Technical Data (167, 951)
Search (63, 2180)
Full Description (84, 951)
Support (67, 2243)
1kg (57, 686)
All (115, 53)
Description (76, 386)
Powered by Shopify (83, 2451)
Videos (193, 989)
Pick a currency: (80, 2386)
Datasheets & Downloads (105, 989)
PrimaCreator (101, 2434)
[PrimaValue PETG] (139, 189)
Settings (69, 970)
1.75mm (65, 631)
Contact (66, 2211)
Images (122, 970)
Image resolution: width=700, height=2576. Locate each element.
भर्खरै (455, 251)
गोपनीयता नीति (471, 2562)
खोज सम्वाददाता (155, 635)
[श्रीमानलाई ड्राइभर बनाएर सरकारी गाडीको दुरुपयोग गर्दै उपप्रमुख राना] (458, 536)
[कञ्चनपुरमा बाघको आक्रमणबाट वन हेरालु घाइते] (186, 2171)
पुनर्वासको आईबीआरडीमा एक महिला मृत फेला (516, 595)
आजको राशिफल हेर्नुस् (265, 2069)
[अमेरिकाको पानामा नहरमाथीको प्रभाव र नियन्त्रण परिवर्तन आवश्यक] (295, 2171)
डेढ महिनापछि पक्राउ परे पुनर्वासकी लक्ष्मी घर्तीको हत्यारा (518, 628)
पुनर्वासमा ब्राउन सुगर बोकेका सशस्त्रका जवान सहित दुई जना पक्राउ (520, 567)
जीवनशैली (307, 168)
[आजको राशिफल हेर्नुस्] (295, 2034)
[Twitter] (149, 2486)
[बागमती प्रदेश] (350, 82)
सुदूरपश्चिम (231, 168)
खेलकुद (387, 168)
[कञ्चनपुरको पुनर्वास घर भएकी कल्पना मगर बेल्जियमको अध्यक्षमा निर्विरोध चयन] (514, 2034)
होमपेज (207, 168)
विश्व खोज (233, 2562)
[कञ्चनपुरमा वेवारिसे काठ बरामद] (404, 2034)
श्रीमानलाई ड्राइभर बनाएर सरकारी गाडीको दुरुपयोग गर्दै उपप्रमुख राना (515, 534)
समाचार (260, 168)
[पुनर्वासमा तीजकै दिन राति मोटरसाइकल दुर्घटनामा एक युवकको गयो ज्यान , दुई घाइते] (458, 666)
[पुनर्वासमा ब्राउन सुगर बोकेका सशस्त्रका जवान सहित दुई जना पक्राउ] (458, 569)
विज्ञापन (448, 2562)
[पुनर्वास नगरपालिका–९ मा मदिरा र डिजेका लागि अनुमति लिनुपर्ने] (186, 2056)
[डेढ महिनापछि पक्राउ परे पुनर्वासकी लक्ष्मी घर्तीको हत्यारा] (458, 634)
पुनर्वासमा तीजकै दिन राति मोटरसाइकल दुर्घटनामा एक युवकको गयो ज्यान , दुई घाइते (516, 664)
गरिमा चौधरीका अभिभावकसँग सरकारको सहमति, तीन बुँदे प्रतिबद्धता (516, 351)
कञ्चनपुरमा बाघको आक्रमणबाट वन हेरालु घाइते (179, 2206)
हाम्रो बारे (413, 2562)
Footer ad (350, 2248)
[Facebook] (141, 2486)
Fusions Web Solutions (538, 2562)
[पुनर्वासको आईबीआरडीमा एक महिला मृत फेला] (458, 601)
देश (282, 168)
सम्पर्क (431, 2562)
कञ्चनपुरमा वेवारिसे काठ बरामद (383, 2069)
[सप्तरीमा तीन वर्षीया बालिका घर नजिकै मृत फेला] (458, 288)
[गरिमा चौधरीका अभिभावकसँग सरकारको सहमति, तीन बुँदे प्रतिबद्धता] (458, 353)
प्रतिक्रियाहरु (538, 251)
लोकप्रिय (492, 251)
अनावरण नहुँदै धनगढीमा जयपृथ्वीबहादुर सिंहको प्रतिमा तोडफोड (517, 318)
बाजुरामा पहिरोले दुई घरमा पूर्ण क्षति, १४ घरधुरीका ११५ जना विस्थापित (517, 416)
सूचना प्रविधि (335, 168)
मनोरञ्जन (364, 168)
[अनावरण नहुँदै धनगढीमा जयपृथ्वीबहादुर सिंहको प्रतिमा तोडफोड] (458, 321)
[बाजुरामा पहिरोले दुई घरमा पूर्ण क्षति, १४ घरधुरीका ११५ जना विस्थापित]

===

Write out every line from the entries where "सहमत" appears.

Result for this task:
गरिमा चौधरीका अभिभावकसँग सरकारको सहमति, तीन बुँदे प्रतिबद्धता (516, 351)
[गरिमा चौधरीका अभिभावकसँग सरकारको सहमति, तीन बुँदे प्रतिबद्धता] (458, 353)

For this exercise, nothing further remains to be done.